◆ **The tasks**:
A: Translate this sentence from the court opinion about the 1947 arrests of students near a hot-rod race into Spanish: "After several hours they were released upon their own recognizance, and their personal belongings were returned."
B: Write the next part of the court opinion about the 1947 arrests of students near a hot-rod race, starting after its final sentence.

On January 17, 1947, a group of students from Pasadena Junior College had gathered near the intersection of Sierra Madre Boulevard and Sierra Madre Villa in Los Angeles County. Their purpose was to view a “hot-rod”'race. Plaintiffs Warren Coverstone and William Mock were in the group, *319but claimed upon the trial that they did not know that a race had been proposed or was in "progress. Defendants Mansell and Hoskins, two of the deputy sheriffs involved, arrived on the scene in a patrol car and ordered the group to stay together. Shortly thereafter these officers were reinforced by Captain Cook and Deputy Davies of the sheriff’s office and Officer Frakes and two other uniformed officers from the Pasadena City Police.
At the behest of Officer Frakes, the students were taken into custody and escorted to the sheriff’s Altadena substation. There Coverstone and Mock were segregated from the group because they were over 18 years of age, and were taken to the city jail by Deputies Mortenson and Knezevich. The youths were received at the city jail and conducted through the usual procedure, including booking, photographing, and fingerprinting. They were searched and their personal belongings were removed. After several hours they were released upon their own recognizance, and their personal belongings were returned. On January 20, 1947, they were arraigned on a complaint signed by defendant Davies, which charged violation of Penal Code, section 407 (unlawful assembly). They pleaded not guilty, and were subsequently tried on the charge and acquitted.
Plaintiffs contend that the above-recited facts are sufficient upon which to predicate a cause of action for unlawful arrest, in that the arrests were made without a warrant and the criminal proceeding terminated in a verdict of not guilty. While for the purposes of pleading, it has been held that the illegality of an arrest is presumed upon allegations of an arrest without a warrant and a subsequent confinement (Kaufman v. Brown, 93 Cal.App.2d 508, 512 [209 P.2d 156] ; Mackie v. Ambassador Hotel & Inv. Corp., 123 Cal.App. 215, 221 [11 P.2d 3]) such presumption cannot warrant submission of a cause to the jury where as here the record demonstrates the legality of the arrest. The fact that plaintiffs Coverstone and Mock were exonerated in the criminal proceeding has no bearing upon the legality of the arrest. (Cf. Neves v. Costa, 5 Cal.App. 111, 118 [89 P. 860] ; Wilson v. Loustalot, 85 Cal.App.2d 316, 325 [193 P.2d 127], to the effect that the finding of guilt in the subsequent criminal proceeding cannot legalize an arrest unlawful when made. The converse would appear to be equally true.) Since it is settled that a peace officer may lawfully make an arrest for a public offense committed or attempted in *320his presence (Pen. Code, § 836), the critical question presented in this case is whether the acts done in the presence of the arresting officer justified the arrests being made without a warrant.

◆ **Given entries**:
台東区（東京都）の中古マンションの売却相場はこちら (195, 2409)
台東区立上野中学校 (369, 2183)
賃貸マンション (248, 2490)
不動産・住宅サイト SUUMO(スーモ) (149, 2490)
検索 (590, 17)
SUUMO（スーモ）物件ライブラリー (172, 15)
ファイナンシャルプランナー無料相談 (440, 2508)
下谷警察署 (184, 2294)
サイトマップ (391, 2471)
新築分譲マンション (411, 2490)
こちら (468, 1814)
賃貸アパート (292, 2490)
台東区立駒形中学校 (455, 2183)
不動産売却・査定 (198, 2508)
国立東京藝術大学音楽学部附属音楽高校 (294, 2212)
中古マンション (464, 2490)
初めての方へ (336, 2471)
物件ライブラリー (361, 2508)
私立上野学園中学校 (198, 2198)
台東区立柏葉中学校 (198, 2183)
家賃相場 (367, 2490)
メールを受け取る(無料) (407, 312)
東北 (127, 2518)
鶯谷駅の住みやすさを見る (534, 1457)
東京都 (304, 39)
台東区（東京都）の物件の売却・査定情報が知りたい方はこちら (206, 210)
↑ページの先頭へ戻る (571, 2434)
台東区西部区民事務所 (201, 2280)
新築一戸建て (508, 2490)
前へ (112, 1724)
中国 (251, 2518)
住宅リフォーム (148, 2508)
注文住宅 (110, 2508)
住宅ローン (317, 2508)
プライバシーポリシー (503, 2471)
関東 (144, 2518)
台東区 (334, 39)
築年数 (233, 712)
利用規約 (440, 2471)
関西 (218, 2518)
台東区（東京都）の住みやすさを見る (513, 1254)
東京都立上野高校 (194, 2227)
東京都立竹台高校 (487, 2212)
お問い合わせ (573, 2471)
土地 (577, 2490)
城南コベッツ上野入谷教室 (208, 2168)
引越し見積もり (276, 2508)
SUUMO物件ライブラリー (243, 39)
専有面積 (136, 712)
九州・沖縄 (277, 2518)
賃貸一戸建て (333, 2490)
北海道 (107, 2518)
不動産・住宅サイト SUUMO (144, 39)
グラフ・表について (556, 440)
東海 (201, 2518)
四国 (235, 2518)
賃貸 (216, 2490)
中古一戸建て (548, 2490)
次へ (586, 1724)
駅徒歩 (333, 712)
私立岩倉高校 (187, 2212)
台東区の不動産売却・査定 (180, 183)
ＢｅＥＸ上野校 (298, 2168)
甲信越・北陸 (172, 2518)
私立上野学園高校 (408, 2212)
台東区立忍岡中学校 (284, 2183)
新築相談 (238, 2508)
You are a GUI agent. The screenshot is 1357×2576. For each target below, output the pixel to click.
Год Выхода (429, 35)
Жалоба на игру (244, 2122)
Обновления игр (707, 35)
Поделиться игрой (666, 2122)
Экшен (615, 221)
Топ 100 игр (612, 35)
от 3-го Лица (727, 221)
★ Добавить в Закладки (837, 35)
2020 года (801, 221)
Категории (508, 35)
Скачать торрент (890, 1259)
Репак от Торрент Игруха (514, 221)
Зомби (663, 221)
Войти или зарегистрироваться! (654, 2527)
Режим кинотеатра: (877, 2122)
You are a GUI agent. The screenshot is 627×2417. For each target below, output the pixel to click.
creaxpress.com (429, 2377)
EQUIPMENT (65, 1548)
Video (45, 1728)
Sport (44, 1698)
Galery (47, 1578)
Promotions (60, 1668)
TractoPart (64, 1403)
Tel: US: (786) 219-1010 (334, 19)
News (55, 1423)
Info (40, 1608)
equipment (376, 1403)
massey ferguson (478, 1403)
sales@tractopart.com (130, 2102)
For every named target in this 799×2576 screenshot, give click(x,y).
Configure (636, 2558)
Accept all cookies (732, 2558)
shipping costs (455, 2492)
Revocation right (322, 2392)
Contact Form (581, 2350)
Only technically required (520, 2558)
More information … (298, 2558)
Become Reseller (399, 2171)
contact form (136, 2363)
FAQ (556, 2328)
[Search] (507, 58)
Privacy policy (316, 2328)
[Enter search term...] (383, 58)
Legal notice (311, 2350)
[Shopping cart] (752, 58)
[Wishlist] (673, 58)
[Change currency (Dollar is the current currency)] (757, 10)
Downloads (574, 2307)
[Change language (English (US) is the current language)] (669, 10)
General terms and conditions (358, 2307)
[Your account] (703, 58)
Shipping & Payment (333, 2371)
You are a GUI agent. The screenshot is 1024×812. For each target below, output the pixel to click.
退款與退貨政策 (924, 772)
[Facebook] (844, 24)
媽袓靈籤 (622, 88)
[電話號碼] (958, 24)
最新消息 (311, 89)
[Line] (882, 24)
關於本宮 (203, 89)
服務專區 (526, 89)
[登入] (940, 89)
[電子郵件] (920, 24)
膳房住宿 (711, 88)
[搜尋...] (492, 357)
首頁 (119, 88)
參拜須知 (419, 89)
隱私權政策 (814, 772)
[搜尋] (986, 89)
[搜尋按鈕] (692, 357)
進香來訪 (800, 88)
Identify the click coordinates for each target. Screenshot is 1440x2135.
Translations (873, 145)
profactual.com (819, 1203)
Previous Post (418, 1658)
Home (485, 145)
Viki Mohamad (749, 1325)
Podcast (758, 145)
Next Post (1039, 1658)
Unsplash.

◆ **Outputs by task**:
A: Tras varias horas, fueron puestos en libertad bajo su propia palabra, y se les devolvieron sus pertenencias personales.

B:
It is not disputed that the group was assembled to view a “hot-rod” race. Such illegal purpose renders the action of the group knowingly participating therein an unlawful assembly within the meaning of section 407 of the Penal Code. When the officers arrived upon the scene, they had the authority to arrest all those engaged in the commission of the unlawful act, and in our view they were entitled to act on reasonable appearances in determining who were parties to the offense. It is patent that the officers acted upon probable cause in arresting Mock and Coverstone as members of the unlawful assembly. Such being the case, the arrests were lawful as being arrests for acts committed in the officers’ presence.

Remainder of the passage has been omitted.